Intel® Quartus® Prime Software
Intel® Quartus® Prime Design Software, Design Entry, Synthesis, Simulation, Verification, Timing Analysis, System Design (Platform Designer, formerly Qsys)
17252 Discussions

Improving the performance of LVDS DDR at 200MHz

Altera_Forum
Honored Contributor II
1,802 Views

I am trying to improve the performance of an LVDS DDR interface.  

I currently use DDIO registers to create a DDR interface and then send it out via LVDS. I have 33 DDR channels with one latching clock. 

 

At 200MHz, the ideal DDR data window is 2.5ns. When I put the interface through timequest (with no board skew) I find that my data window has reduced to 1.983ns. I am dropping 0.517ns.

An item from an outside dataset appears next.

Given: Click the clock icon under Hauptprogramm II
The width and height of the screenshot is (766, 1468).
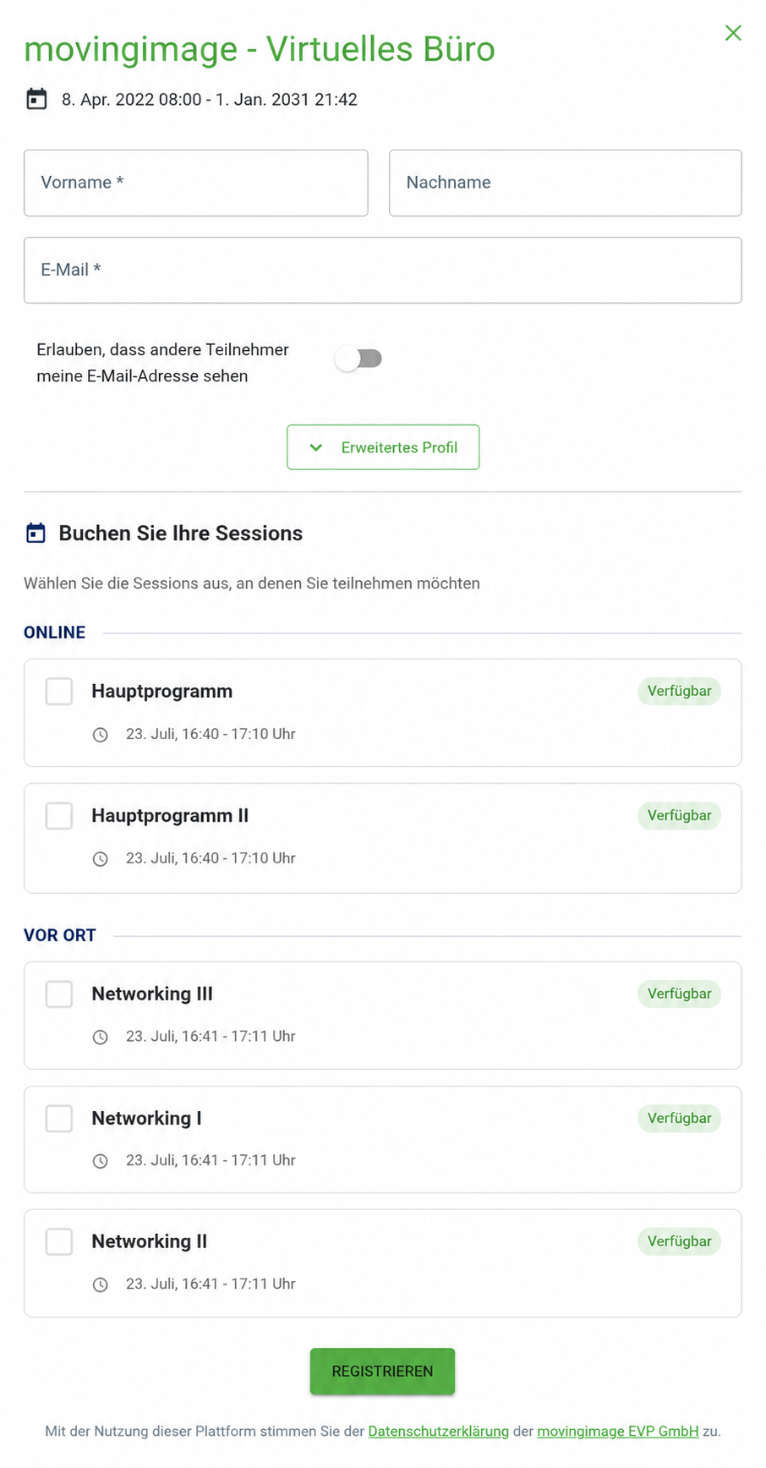Looking at the screenshot, I should tap(100, 858).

After some real analysis I have tried to capture where my loses are 

 

data bus routing (inside FPGA) = 118ps 

latching clock skew (due pos and neg edge delay differences) = 64ps 

Clock uncertainty = 50ps 

emulated driver switching = 160ps 

on die varation propagation delay = 125ps 

 

I would like to get this interface up to 400MHz but I need to reduce some of these losses.  

 

I suppose I could correct the data routing delay inside the FPGA by adding delay on my PCB tracks? I could use a true LVDS driver instead of an emulated driver. Anybody got any ideas on how to reduce the on die variation propagation delay or anything else? 

 

Thanks 

 

C
0 Kudos
10 Replies
Altera_Forum
Honored Contributor II
1,020 Views

I'm surprised the data-bus routing is so high. 

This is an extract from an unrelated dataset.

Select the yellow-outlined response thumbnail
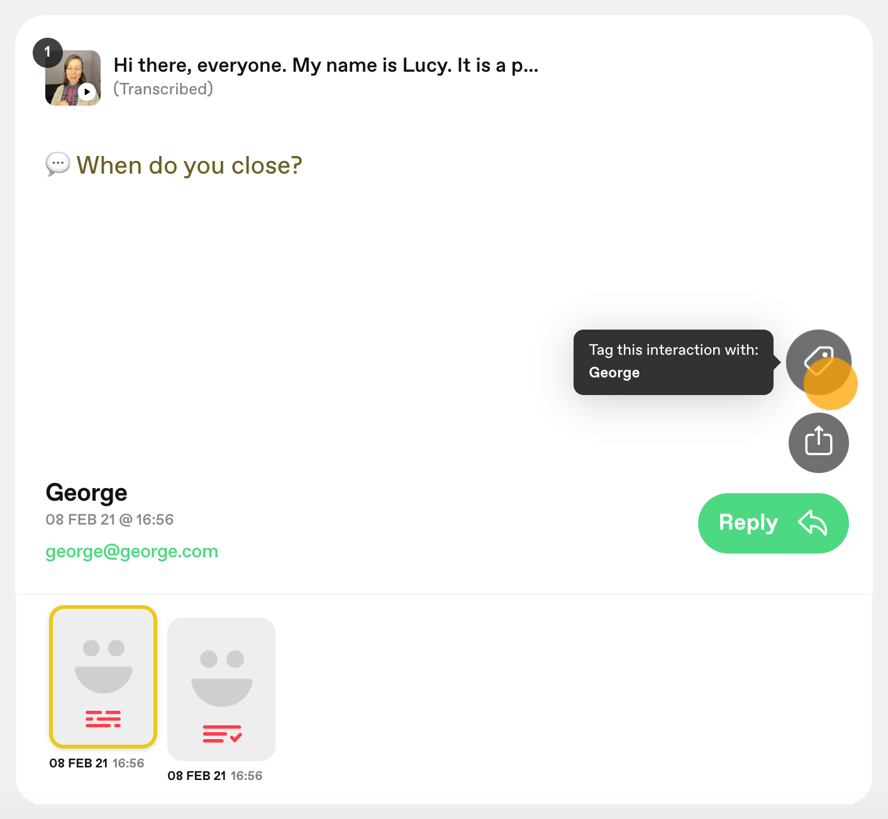Image resolution: width=888 pixels, height=819 pixels. click(x=103, y=677)
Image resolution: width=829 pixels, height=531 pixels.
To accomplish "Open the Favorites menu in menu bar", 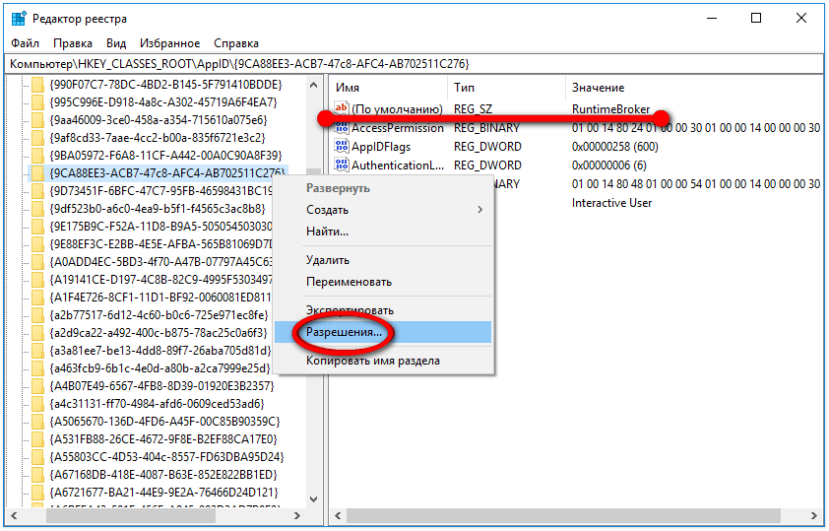I will (x=170, y=44).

That being said, and not looking at what you have, I have done emulated differential drivers(HSTL) and usually see about 600ps of skew compared to the clock. The majority of this is on-die variation. It hurts because it cuts both ways, i.e. it models the clock as slower than the data for setup, and longer for hold.  

There is nothing that will reduce ODV, except going to a faster speed grade. Also, one thing to note is that ODV does not take into account locality. Two outputs right next to it have the same ODV as two I/O on opposite sides of the die, so there might be some pessimism with well laid out I/O, but there's no way to be sure. 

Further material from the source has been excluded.